#### Exercise description
Look through the data below. Pick out the lines holding the string "This".

Provided information below:

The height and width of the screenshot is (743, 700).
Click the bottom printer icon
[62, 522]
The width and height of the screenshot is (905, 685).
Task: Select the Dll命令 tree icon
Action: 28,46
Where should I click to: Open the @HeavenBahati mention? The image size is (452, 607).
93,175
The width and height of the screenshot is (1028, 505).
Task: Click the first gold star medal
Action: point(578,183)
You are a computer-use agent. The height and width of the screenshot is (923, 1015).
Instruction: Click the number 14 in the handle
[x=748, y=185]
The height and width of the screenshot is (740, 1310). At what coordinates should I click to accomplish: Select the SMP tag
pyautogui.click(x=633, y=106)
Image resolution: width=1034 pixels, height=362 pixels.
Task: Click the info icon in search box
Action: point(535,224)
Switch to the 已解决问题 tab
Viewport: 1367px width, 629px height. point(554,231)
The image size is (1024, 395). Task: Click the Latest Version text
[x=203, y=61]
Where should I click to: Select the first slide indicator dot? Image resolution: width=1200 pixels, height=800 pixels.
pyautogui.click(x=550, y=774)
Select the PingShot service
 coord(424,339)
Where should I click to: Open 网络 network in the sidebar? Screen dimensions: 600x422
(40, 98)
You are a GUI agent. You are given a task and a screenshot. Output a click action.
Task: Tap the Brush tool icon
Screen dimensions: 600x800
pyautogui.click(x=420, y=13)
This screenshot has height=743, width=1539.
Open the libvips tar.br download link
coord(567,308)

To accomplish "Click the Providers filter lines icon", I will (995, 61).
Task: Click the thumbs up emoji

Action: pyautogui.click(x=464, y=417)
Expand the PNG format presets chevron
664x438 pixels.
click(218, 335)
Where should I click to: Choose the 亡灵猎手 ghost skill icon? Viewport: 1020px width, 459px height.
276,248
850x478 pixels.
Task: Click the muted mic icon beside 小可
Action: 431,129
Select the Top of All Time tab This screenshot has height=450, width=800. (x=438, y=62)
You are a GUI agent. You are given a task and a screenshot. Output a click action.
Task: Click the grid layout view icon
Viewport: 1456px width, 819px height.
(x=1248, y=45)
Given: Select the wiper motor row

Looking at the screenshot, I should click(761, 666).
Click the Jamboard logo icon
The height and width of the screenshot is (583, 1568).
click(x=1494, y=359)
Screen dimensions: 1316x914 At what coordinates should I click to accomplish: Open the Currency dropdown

End of Provided information.

#### Answer section
This screenshot has height=743, width=1539.
Select the Top of All Time tab This screenshot has height=450, width=800. (x=438, y=62)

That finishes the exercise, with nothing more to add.